I guess there was a main storyline; The main character is a detective. Tragedy strikes his family and others around him. The horror seems to be stemming from this mysterious book that was given to his wife and child. He and his partner Felix team up to try to solve the crimes.

Then there was the poetry that was thrown in the complement the novel. I think this was a good strategy in theory. It helped break up the story in to smaller and easier to read parts rather than having just a plain wall of text. Coming from someone who can lose interest easily if I am not given short chapters or some sort of a break in the chapters, I liked this concept.

The execution, though, I felt was very weak. Many times I was wondering how the poems flowed with the story. Other times I wondered if they were meant to fit at all or if they were just a small thought given to us from the main character. Some of them did fit and flow with the story, and when they did, it was enjoyable.
Then there was the non-poetry, non-main story line that consisted of just the thoughts of the main character on various topics often revolving around religion. When you decide to write on religious topics, it is really either hit or miss. There is rarely a middle ground that the stories fall into and I felt this one was sort of a miss. I didn’t understand how most of it tied in together, and the flow was just not there for me.

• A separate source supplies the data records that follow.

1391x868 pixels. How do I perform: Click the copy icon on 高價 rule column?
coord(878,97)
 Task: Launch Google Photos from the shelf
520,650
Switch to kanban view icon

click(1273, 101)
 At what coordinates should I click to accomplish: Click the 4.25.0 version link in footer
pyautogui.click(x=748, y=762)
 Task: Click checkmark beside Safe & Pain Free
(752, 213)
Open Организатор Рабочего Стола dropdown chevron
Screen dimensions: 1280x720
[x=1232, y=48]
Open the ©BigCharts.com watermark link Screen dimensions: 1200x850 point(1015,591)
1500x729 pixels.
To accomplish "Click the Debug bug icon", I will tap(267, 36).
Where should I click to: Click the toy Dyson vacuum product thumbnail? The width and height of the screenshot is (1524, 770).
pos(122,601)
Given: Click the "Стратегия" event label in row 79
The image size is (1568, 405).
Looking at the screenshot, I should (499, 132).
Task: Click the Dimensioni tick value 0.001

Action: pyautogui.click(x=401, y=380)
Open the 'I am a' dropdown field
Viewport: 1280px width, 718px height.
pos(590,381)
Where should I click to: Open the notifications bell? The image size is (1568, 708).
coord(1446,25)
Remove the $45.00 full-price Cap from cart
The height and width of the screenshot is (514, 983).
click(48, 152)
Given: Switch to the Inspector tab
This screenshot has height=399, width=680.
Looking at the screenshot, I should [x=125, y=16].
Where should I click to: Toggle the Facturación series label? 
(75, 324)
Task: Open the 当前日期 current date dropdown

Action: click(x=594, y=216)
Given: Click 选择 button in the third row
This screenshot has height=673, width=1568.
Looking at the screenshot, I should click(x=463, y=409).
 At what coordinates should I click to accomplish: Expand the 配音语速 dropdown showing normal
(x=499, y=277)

The writing in this novel was very, very formal. For me, if I am reading formal writing, I feel like I am reading a text book and it makes it hard to focus on the story line. I found myself getting lost often, but not really wanting to go back and reread the paragraph, page, etc.

The only thing that kept me hanging on until the end was wanting to figure out what the story was behind the mysterious book. Once I got to the end, I felt it was severely lacking and I felt like I didn’t receive a full story.

The concept behind this novel was pretty good, the execution missed the mark though.


2/5 stars. There was mystery to the story, but the thoughts didn't flow together.